0habitat.jpg (27909 bytes) Vegetation & Ecosystem
  1. Alpine Meadow

The alpine meadow ecosystem lies between the snowline and the first trees. It is a harsh land of rock escarpments and scree slopes that is snowbound for more than six months of the year, a landscape that appears lifeless only until spring conjures that delicate blooms of cushion plants from the stony ground. The alpine meadows are sparsely populated with animals by lower floor standards, but one creature that they do sustain is well adapted to the conditions. The Tibetan marmot, a plump sturdy rodent, survives by sleeping through most of the winter months. One Chinese name for marmot translates as ‘haystacker’, an allusion to the animal’s habit of gathering food plants and piling them in heaps to dry in the sun. The small haystackers are eventually carried underground and provide vital nourishment during the cold, hard days of winter. A family group of up to six animals hibernates together in a special hibernation chamber, waking every three or four weeks to defaecate, urinate and feed on their stored food.

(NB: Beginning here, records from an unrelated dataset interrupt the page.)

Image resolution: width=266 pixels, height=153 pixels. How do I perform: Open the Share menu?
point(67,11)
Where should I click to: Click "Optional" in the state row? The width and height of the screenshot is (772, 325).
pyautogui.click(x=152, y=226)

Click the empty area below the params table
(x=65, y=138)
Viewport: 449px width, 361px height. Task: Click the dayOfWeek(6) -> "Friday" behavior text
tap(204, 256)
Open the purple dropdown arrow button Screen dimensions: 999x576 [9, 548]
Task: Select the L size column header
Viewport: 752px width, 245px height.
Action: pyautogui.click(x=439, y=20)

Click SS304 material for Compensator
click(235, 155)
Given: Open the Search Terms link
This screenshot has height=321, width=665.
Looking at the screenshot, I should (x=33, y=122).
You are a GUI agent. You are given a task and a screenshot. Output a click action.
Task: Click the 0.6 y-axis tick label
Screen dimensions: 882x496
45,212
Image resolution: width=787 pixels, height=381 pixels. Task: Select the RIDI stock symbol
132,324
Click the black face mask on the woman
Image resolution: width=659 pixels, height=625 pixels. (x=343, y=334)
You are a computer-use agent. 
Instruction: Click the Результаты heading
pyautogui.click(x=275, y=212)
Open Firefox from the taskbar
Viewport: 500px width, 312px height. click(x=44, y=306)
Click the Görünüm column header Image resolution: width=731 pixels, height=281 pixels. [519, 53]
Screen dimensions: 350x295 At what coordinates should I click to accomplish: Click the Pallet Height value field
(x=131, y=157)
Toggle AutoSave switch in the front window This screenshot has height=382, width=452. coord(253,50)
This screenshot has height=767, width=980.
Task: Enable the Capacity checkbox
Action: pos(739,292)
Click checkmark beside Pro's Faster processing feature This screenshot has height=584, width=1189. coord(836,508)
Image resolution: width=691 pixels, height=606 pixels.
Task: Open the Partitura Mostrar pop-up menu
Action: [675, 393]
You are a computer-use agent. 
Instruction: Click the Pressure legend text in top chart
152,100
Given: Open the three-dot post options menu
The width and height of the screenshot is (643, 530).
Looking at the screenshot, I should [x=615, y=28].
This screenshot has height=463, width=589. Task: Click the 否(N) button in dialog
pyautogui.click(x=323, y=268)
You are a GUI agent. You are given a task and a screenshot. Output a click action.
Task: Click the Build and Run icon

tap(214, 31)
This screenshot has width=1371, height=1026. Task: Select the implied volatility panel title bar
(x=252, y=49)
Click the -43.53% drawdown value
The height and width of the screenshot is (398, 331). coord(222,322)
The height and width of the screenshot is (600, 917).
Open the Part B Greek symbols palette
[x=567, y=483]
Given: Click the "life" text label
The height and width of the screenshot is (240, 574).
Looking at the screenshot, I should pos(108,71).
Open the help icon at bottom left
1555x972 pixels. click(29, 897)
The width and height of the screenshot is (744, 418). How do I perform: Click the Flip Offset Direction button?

Winter can be more of a problem for insects living on these stark peaks. They labour under a double disadvantage when it comes to cold weather; they are cold blooded and quickly take on the temperature of their surroundings; and being so small, their surface to volume ratio is very high and any heat they may have is rapidly lost to the atmosphere. Most insects either migrate or burrow deep beneath the trunks of trees, or underground, to escape the lethal cold. A few produce a special anti-freeze which prevents their tissues from freezing.

Burrowing beneath the soil is another strategy for avoiding the cold. In spring the Chinese ‘grass-worm’ can be seen as a thin stalk pushing its way out of the earth after a long winter ‘hibernation’. Strangely, at the base of the stalk, some 15cm below ground, is a dead caterpillar. The secret of this odd amalgam is a fungus which infects the caterpillar in spring, producing fungal strands that drive deep into the tissue of the unfortunate insect. In the autumn, when the insect burrows beneath the surface to pupate, the fungus attacks in earnest. It kills the hapless caterpillar and puts the insect’s tissues to its own use. The following spring, a fungal shoot bursts from the top of the dead caterpillar’s haed and grows rapidly into the long, characteristic stalk which, once clear of the earth, releases its spores to the wind to begin the cycle anew. The grass-worm is important in Chinese medicine; cooked in chicken stew, it is said to be a great restorative. Wild plants and animals feature prominently in Chinese medicine and many of these, such as the musk deer and black bear, are found in the forest zones below the alpine meadow.